We also read another Helsingin Sanomat piece, about the state of the Finnish nation and the state of “Finnishness,” in which well-known Finns were asked to respond to a set of ten questions that pollsters had posed as well to a larger sampling of ordinary Finns. One of the respondents was the Finnish rapper Prinssi Jusuf (aka Iyouseyas Bekele Belayneh), whose family moved from Ethiopia to Finland when Jusuf was two.

Yet my classmates were convinced, for some reason, that Prinssi Jusuf must rap in English, not Finnish, as if Finnish were too complicated for black people to learn.

One of my classmates was also on the verge of making a comment about who Prinssi Jusuf resembled. As an amateur psychic, I could imagine what she was about to say (Barack Obama, although they don’t look a thing alike), but a well-timed glare shut her up.

This is the lovely world that Putinism has built over the last seventeen years, although everyone answers for the garbage in their own heads, ultimately.

By the way, here’s a video of Prinssi Jusuf rapping in what sounds to me like perfectly fluent Finnish. ||TRR

Thanks to Robert Coalson for the heads-up on the Rinkeby story.

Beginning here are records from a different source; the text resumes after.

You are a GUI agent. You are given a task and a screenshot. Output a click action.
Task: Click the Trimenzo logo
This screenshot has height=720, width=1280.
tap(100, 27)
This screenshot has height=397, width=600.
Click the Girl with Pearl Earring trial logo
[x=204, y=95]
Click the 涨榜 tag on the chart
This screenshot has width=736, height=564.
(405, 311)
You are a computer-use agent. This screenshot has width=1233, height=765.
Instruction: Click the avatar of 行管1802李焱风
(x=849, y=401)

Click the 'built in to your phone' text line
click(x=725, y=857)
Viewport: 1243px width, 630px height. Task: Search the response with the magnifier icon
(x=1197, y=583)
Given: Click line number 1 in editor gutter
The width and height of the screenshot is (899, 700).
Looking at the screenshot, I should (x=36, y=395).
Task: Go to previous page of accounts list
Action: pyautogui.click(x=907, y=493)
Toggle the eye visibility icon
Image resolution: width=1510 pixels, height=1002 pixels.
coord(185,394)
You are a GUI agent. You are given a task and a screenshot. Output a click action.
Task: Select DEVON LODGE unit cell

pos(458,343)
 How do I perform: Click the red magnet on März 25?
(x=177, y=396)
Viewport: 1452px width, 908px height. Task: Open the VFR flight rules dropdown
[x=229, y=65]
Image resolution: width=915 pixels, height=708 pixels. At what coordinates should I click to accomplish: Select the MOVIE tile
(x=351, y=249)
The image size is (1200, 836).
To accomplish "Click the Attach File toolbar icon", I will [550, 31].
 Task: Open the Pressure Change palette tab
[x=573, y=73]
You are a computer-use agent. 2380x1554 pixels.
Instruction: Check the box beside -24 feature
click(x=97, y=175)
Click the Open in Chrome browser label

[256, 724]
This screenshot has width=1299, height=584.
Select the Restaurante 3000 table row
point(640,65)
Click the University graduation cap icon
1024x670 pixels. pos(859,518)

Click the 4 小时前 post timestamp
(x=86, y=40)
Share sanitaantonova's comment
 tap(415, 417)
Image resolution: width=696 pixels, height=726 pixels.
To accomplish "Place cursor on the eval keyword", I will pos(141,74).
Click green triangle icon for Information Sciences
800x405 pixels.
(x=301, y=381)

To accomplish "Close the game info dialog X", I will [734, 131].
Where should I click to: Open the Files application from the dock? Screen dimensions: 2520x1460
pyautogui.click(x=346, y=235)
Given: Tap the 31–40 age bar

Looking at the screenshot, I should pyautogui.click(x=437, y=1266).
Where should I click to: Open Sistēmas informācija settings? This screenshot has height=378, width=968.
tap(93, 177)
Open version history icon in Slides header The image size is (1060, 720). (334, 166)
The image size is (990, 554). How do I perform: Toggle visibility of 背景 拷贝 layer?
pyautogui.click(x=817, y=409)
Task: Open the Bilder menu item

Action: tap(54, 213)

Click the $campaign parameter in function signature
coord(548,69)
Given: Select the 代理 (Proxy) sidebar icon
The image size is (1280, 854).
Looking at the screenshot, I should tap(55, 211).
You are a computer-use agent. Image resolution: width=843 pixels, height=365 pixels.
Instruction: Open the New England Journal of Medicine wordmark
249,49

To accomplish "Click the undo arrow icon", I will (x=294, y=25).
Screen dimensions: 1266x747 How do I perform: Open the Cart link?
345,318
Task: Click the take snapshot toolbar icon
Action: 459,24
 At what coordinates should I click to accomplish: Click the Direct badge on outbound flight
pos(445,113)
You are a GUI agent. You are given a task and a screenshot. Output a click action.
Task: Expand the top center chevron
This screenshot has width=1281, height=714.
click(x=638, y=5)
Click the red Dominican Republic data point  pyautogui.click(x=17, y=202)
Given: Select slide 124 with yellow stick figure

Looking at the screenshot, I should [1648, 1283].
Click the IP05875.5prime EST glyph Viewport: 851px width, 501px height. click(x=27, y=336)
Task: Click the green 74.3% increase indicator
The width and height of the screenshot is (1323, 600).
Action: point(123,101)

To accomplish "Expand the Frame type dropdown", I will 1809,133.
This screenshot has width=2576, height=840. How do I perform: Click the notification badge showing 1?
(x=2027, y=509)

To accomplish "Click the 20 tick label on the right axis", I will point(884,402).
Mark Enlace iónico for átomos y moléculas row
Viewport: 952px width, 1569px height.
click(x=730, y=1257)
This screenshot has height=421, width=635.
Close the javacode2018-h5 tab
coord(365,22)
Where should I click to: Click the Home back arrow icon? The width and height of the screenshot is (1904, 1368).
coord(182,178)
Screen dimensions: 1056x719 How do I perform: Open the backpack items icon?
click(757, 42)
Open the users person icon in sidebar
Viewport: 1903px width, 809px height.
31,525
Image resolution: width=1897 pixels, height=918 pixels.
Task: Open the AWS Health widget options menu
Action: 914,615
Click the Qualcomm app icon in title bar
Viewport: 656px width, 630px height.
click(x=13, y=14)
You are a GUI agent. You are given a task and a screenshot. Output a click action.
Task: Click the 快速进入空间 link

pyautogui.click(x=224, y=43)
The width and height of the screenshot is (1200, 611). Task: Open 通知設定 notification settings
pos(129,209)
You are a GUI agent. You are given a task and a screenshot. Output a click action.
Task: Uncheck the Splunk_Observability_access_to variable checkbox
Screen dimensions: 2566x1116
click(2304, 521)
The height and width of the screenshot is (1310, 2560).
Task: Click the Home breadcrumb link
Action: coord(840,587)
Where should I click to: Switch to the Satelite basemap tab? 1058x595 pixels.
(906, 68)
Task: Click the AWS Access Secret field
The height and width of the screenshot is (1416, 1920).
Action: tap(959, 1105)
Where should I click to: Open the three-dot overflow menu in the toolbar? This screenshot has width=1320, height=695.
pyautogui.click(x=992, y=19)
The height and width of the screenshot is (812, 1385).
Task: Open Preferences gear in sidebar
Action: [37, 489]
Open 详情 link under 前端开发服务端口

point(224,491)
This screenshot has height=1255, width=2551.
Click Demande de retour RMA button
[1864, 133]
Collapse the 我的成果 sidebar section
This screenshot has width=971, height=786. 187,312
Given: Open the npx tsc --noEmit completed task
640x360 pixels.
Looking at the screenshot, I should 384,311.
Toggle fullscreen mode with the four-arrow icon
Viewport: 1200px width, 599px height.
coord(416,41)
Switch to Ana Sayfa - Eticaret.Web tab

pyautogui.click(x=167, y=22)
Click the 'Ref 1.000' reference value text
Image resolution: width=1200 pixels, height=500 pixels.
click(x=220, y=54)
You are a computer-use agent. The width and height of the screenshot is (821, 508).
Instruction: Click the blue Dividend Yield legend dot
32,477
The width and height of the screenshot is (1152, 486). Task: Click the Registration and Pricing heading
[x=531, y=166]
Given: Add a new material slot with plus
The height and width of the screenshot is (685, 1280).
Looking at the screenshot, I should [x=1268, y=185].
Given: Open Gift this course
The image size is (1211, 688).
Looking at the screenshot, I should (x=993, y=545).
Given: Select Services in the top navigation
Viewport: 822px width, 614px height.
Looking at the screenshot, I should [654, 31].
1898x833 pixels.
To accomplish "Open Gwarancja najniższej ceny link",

2 thoughts on “Viha Tekee Vihaa, or, The Finnish Class

  1. This is an excellent article, you gave me a view of reality in your world that I had not seen or heard from before, thank you very much for the information. I am going to go ahead and reblog this article for you.

  2. Thanks for your longtime support of this blog and your positive comments. They mean a lot to me.